Using the entries that follow, state how many lines contain the word "agent". The response is that number and nothing more.
*** Opening Exercise data ***
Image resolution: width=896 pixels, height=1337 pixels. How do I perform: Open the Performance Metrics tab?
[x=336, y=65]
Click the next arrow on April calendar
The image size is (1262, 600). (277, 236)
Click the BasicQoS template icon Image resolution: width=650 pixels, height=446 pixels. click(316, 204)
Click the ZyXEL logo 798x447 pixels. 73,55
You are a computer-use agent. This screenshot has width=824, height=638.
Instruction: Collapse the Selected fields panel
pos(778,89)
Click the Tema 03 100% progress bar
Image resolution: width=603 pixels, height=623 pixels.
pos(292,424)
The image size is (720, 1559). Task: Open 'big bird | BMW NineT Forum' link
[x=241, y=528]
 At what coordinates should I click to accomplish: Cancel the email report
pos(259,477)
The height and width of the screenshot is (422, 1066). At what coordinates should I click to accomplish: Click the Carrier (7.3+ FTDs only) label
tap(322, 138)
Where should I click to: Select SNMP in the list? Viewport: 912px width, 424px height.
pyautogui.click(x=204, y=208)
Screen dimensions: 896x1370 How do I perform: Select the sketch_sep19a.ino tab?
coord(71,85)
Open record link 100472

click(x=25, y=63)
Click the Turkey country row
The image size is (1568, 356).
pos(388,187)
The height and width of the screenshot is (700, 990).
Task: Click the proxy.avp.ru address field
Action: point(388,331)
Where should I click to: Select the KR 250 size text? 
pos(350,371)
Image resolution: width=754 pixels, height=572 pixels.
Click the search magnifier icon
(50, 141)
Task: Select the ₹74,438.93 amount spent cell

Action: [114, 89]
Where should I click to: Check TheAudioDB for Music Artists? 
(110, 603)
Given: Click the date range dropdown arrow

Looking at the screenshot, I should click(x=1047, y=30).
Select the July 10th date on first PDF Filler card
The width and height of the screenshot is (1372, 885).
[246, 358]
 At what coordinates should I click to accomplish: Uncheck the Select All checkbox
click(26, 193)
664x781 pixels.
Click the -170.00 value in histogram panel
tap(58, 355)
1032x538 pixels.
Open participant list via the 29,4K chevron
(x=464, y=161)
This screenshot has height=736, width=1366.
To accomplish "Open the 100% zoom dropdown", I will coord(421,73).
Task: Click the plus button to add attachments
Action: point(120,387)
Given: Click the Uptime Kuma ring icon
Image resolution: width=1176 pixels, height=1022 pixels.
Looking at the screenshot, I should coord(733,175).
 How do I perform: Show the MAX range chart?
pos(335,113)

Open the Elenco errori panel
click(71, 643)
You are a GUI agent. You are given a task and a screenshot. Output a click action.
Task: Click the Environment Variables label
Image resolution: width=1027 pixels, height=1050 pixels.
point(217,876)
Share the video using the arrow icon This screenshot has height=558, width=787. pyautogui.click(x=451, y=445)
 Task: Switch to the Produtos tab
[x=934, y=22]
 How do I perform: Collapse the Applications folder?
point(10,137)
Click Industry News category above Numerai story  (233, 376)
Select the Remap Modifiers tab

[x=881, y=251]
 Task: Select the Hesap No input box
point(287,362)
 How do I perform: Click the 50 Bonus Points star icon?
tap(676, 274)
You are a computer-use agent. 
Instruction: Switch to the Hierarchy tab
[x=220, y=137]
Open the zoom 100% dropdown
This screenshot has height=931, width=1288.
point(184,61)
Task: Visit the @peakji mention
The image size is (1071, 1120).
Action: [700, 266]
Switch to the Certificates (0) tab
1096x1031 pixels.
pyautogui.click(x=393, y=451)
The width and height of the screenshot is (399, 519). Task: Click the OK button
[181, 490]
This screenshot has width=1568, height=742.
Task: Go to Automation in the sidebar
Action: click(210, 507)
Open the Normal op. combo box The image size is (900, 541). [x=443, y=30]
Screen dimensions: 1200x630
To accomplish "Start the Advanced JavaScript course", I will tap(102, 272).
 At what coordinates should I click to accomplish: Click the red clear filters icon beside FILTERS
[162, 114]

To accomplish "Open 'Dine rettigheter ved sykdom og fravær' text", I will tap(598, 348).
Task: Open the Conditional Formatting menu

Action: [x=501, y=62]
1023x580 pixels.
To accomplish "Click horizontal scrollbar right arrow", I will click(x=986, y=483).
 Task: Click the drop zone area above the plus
*** Closing Exercise data ***
→ **Answer section**
3